■ **INSTRUCTIONS FOR THE TASK**:
List each line in the listing that contains the string "width". Case matters.

■ **RECORDS TO PROCESS**:
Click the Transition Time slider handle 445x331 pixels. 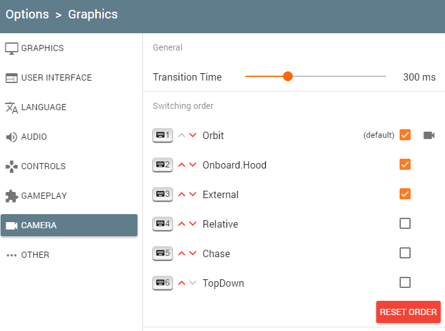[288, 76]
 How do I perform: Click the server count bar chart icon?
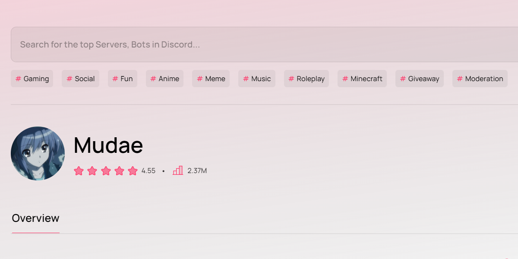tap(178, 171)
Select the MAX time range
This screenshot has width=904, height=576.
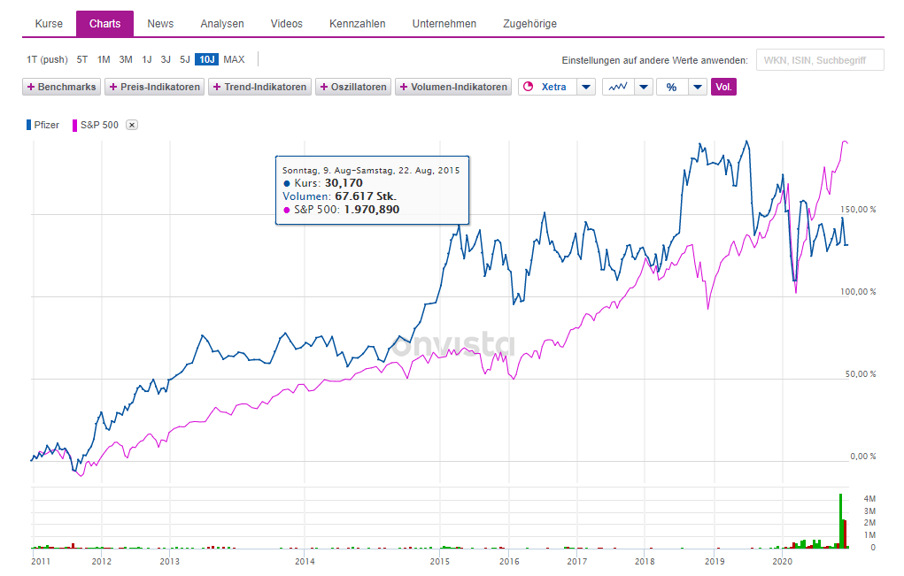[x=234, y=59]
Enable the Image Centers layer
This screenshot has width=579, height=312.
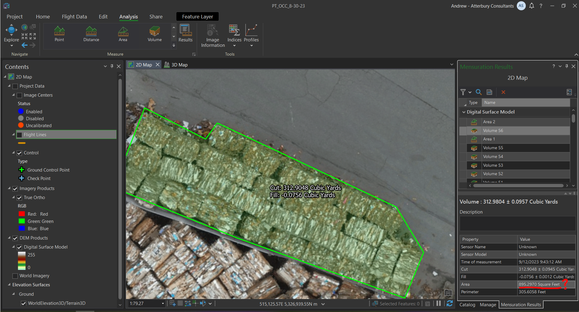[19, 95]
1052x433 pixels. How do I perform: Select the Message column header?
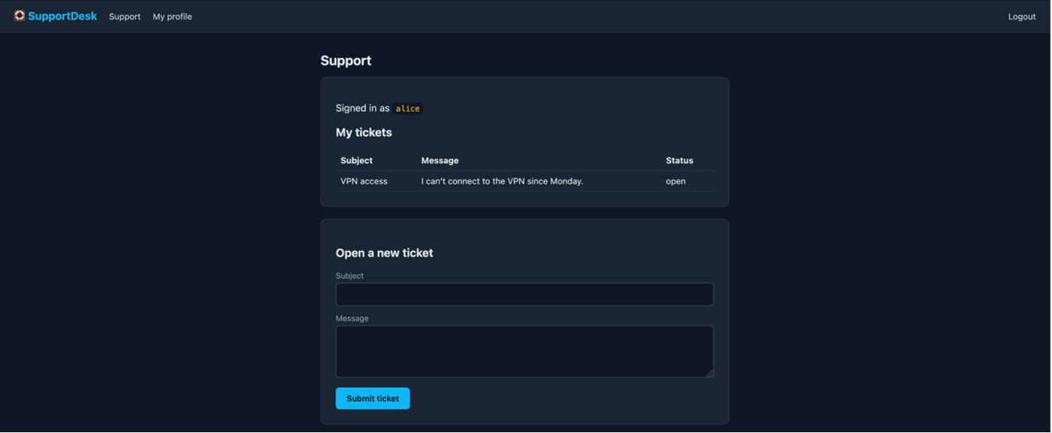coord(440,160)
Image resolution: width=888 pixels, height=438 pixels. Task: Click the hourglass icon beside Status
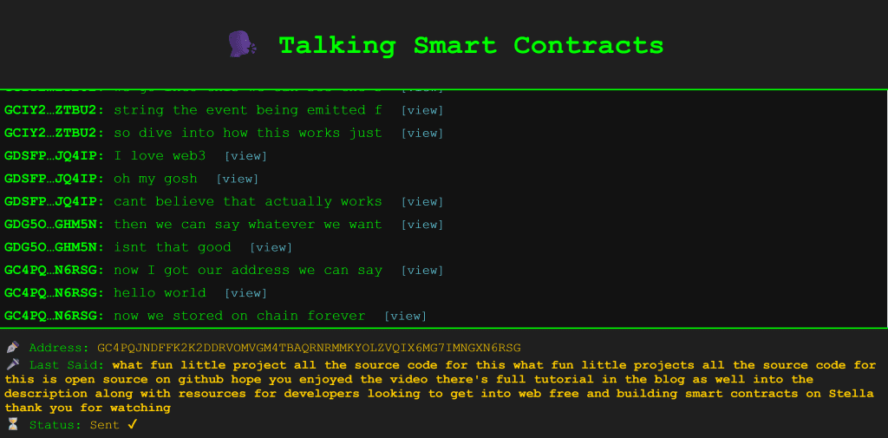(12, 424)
--
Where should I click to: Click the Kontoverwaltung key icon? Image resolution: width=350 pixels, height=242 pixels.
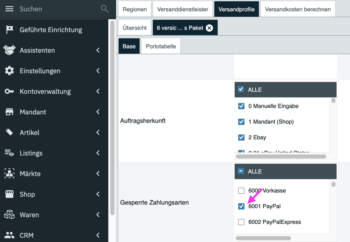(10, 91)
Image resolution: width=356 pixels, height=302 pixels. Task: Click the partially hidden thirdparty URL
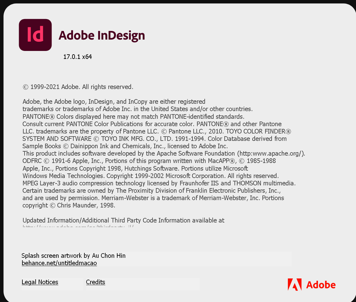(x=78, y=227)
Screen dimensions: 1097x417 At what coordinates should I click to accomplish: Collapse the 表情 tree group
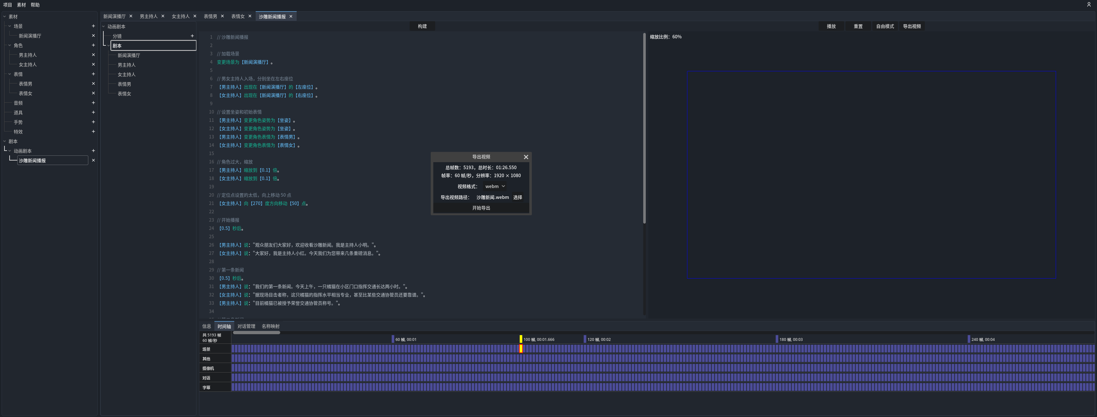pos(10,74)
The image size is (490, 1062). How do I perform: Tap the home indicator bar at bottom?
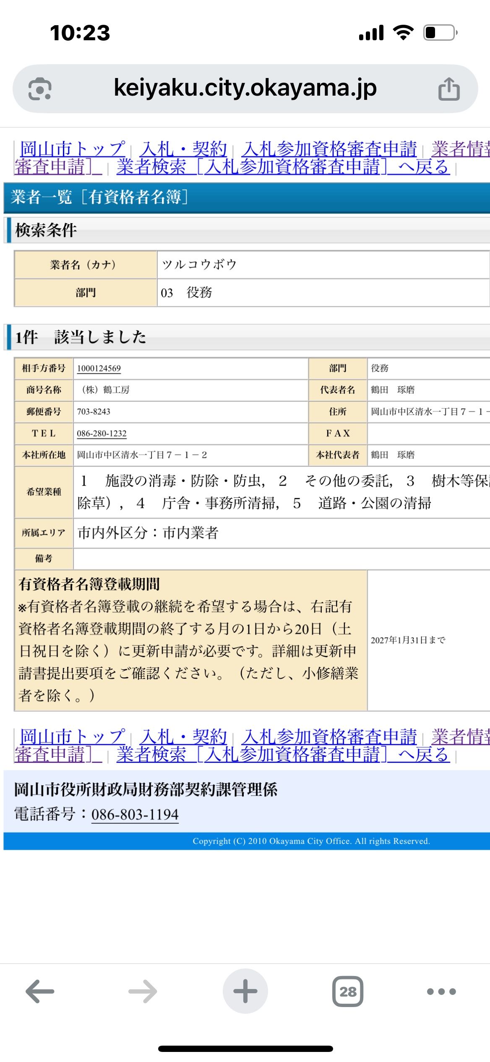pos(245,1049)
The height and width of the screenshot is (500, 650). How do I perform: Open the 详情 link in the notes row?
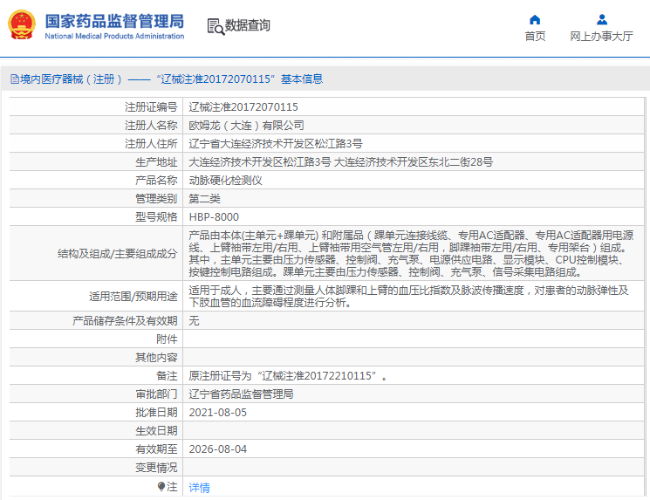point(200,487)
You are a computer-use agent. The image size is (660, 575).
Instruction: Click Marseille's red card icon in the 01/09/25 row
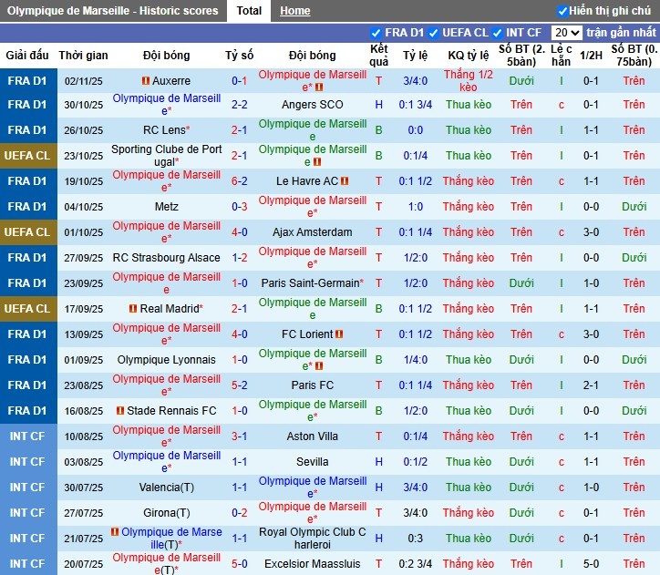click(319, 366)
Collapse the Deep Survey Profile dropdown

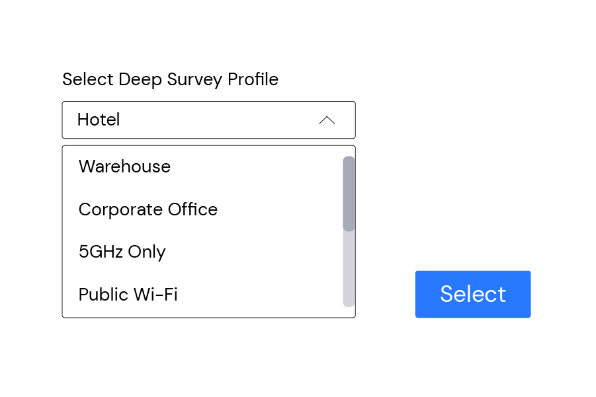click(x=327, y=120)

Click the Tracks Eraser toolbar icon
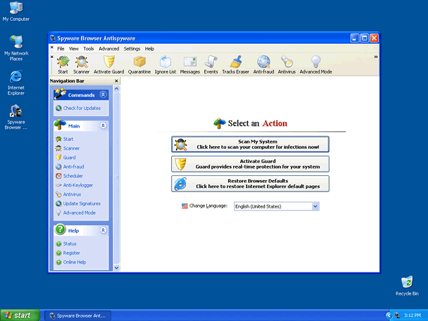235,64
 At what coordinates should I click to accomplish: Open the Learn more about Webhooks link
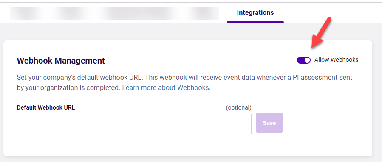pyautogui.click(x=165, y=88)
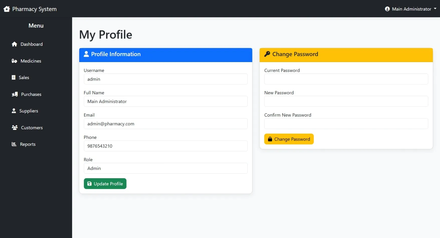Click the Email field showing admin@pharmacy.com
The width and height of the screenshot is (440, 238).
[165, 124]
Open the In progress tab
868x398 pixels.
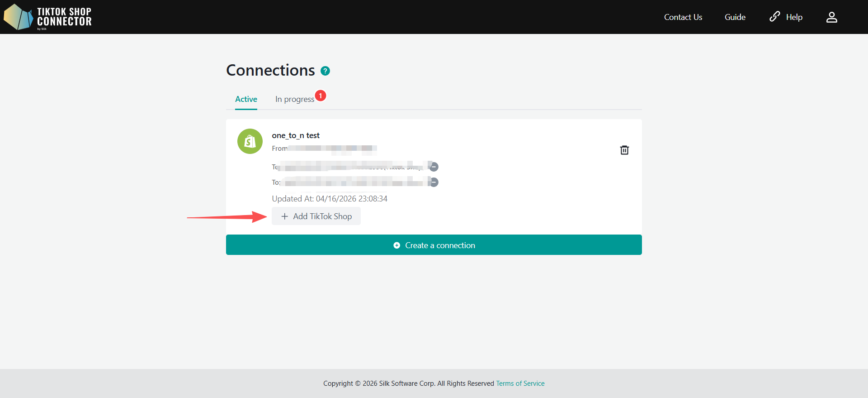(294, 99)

■ **RESPONSE**:
This screenshot has width=904, height=576.
This screenshot has width=579, height=312.
Image resolution: width=888 pixels, height=438 pixels. Task: Click the hourglass icon beside Status
Where should I click to: Click the Kontoverwaltung key icon? Image resolution: width=350 pixels, height=242 pixels.
Image resolution: width=356 pixels, height=302 pixels. Task: Click the partially hidden thirdparty URL
The height and width of the screenshot is (500, 650). How do I perform: Open the 详情 link in the notes row?
The width and height of the screenshot is (440, 238).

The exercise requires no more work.